Today, as I drove home to my empty house (Sylvia at boarding school, Aaron going out of town on business), I felt that sadness kind of well up as I started driving. I recognized it right away and sort of moved myself out of that mental place, because lord knows I don’t need to go down that road right now.
Part of me wonders if I just need to get it out. I mean, I think it is ok to be sad that Sylvia isn’t here every day, even if I know she is in the best place she could possibly be. I can be happy for that, but sad for the time we aren’t together. But on the other hand, you know, REPRESSION: THE MUSICAL.
It’s easy for me to forget, now that I’ve lived outside of St. Louis longer than I lived in it, but St. Louis is racist as fuck. It’s one of the reasons I wanted to get out for college and never wanted to move back.
To be honest, in the last few years I’ve thought it was getting better mostly because when I was young there were strict dividing lines where white and black people lived. I lived a few blocks from one of those lines and it was crazy how it was. When a black family crossed the line to move into the neighborhood, everyone was like, well time to move. But now I see a lot more integrated neighborhoods. Not like FULLY integrated, but obviously neighborhoods that didn’t go all white flight.
My country cousin refused to come stay with me because she was afraid of black people.
When I chose to go to a fully integrated public magnet school, people from my “Christian” school said to me, “but, there are black people there!” My answer should have been, “No shit,” but I think I just stared blankly because I didn’t have the words to tell them why they were assholes.
My mother grew up among racist country folk, but she grew up in the city. Most of my family I would consider institutionally racist, but individually accepting. That is they say racist things when talking about a group of people, but wouldn’t approach or deal with individuals differently because of their race. It’s a particularly frustrating mindset to argue with, because they can’t see how institutional things are behind the “complaints” they have about a group. It’s a little bit the “but I have black friends” mentality.
My mom, however, made the conscious decision to raise me differently. She pointed out racism and made me aware of it. That is not to say my mom doesn’t fall into a lot of racist traps, but she made a big difference in how I looked at the world and is willing to listen when I call her out on racist things.
But, I grew up in St. Louis.
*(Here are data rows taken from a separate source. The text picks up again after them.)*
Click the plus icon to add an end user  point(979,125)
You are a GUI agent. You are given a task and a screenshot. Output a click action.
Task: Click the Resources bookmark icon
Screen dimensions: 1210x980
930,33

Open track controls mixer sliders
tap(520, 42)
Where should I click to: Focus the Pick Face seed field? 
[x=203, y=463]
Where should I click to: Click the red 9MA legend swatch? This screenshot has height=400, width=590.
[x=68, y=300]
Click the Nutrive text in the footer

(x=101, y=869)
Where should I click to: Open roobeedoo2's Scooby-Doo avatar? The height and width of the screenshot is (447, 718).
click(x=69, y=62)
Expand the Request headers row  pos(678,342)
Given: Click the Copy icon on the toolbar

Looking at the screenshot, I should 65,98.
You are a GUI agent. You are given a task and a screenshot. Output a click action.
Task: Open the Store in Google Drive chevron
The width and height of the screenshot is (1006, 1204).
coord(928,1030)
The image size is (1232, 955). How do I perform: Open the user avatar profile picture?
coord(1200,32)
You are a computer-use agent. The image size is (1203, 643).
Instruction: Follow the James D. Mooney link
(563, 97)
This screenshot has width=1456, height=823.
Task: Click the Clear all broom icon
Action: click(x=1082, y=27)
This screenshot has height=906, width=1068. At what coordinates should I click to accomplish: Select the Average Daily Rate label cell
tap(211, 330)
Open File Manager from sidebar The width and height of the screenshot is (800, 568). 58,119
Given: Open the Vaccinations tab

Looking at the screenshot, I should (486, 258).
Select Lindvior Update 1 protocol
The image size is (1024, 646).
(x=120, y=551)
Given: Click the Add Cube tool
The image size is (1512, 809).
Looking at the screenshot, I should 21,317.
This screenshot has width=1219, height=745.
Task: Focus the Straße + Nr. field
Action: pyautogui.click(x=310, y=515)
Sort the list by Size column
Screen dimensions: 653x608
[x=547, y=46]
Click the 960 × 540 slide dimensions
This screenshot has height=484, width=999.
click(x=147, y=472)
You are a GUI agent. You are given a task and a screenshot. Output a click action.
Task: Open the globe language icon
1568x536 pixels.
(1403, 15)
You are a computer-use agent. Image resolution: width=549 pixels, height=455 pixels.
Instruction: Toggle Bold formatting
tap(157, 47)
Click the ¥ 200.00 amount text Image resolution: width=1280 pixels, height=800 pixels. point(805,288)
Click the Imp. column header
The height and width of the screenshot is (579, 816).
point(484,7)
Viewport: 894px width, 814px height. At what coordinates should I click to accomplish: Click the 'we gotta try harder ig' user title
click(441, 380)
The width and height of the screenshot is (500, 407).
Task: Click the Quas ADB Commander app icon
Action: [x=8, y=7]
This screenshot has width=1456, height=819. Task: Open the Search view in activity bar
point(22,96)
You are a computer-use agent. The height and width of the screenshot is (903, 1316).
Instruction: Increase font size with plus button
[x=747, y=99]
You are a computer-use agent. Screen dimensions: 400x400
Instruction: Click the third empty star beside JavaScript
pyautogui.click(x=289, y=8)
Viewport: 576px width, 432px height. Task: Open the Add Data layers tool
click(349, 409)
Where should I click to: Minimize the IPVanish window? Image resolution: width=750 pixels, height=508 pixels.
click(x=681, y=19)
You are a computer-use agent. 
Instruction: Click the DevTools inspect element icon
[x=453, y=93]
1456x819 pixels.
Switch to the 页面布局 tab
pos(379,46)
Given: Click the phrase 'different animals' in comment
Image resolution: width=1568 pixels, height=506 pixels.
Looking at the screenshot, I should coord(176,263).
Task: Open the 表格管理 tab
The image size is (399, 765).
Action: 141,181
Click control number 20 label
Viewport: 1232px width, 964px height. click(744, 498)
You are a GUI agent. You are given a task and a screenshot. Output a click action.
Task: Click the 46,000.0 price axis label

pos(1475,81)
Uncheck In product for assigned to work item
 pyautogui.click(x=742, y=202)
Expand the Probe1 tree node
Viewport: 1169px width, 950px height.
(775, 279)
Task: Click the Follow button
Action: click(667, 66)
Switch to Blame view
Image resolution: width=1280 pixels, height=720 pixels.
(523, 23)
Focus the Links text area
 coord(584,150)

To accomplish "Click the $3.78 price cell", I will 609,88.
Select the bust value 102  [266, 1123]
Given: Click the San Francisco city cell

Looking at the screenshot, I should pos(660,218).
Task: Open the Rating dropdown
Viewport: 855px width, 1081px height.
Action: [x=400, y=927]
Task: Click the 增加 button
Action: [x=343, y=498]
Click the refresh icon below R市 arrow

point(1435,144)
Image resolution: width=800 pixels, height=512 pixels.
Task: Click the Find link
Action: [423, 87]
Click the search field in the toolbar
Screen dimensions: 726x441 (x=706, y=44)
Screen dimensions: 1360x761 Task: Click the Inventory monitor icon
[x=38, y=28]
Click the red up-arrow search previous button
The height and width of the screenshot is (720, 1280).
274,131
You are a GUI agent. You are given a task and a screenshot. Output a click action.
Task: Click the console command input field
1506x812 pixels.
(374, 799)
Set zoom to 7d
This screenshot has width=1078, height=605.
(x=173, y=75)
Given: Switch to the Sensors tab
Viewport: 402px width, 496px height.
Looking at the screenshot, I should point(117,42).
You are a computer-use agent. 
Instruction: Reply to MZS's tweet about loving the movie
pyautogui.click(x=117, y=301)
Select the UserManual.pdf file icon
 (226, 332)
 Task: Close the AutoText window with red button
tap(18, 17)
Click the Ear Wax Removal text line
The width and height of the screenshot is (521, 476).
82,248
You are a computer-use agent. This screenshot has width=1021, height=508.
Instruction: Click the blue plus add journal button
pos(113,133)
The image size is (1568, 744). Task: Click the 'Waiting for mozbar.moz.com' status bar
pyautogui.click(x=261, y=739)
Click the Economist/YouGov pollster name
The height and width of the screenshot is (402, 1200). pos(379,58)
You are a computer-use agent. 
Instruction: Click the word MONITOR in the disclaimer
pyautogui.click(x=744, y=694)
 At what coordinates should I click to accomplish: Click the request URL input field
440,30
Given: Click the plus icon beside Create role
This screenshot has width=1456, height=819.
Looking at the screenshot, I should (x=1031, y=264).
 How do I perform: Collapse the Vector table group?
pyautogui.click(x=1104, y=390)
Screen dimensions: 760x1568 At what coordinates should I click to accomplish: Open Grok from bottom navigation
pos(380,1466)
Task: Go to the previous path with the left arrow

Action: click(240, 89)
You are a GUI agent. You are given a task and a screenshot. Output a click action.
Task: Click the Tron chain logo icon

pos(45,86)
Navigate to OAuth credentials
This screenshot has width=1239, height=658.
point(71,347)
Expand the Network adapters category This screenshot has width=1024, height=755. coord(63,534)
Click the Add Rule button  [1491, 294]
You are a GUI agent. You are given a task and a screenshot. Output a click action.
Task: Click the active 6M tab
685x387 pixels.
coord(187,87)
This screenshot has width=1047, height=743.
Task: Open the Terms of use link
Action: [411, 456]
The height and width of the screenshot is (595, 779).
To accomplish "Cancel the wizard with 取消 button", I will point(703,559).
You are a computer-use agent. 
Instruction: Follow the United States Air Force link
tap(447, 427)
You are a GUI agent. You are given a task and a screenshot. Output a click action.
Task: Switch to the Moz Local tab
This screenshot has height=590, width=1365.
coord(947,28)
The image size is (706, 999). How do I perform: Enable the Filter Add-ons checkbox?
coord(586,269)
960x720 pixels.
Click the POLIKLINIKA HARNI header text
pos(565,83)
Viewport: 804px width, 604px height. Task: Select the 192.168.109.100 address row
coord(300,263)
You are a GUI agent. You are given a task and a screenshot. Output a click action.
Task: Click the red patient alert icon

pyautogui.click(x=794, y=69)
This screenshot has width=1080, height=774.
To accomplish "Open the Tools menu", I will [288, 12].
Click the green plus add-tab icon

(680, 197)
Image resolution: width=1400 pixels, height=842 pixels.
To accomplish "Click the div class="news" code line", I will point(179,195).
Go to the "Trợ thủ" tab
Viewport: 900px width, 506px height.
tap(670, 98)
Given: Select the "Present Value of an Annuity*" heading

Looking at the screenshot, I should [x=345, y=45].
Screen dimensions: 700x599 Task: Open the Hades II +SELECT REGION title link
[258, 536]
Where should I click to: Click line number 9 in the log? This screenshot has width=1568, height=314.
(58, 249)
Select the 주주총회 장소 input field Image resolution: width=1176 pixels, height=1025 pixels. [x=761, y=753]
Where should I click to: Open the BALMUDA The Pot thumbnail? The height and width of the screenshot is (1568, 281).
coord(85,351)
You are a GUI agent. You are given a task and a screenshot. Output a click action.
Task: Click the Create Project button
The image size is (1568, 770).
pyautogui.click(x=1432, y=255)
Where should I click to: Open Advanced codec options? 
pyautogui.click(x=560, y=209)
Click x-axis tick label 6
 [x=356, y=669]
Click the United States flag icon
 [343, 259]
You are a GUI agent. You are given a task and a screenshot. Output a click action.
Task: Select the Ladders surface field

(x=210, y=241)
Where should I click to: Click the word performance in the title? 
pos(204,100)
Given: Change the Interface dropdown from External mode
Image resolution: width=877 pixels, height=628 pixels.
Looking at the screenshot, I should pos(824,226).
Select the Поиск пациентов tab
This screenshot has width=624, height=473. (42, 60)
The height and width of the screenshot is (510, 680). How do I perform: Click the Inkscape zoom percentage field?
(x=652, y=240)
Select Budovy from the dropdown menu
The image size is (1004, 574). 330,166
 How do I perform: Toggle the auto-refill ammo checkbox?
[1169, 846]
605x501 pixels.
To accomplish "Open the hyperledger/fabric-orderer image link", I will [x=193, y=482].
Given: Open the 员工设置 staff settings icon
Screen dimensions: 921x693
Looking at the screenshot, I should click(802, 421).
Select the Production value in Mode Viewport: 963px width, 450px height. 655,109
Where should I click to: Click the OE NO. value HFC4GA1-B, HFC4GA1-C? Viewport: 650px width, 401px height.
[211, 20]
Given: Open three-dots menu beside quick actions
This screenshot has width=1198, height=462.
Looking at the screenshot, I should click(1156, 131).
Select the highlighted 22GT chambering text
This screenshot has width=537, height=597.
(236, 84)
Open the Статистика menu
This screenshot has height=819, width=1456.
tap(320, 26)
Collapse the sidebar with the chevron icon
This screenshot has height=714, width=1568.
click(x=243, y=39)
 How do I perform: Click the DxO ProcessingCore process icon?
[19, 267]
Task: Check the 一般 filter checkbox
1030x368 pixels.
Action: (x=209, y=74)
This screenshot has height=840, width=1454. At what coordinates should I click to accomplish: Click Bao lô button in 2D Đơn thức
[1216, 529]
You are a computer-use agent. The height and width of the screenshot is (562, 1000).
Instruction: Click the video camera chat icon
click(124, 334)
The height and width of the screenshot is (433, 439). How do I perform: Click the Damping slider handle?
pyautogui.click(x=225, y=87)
I didn’t have black friends. First because I was surrounded by white people. Once I went to high school I was surrounded by a vibrant community, but there is (or was) something about the power of racism in St. Louis, that meant in spite of what I would characterize as great race relations (everyone got along, there was no one you ‘couldn’t’ talk to, no club or sport you couldn’t join, etc) the majority of close friends were single race. There were exceptions and there were lots of black kids I was friendly with, in the sense that we chatted a lot at school, but the kids I did stuff outside of school with were all white. I am not knocking the experience I got, because finally being able to experience life in an integrated community (even if that integration was imperfect) left a huge impression on me. The kids I’m friends with on Facebook now are doctors and lawyers, business owners and moms and dads. That’s what equal access to a great education gets you. But I think the imperfection of that integration, in spite of the fact that there was no reason we should have self-selected that way, shows you the power of segregation and racism in St. Louis. Part of it was geography, the kids who lived closest to me were white. And that, of course, is part of St. Louis’ racism.
I know racism is everywhere, but I know St. Louis style racism better than any other and it is really just really a part of the city psyche.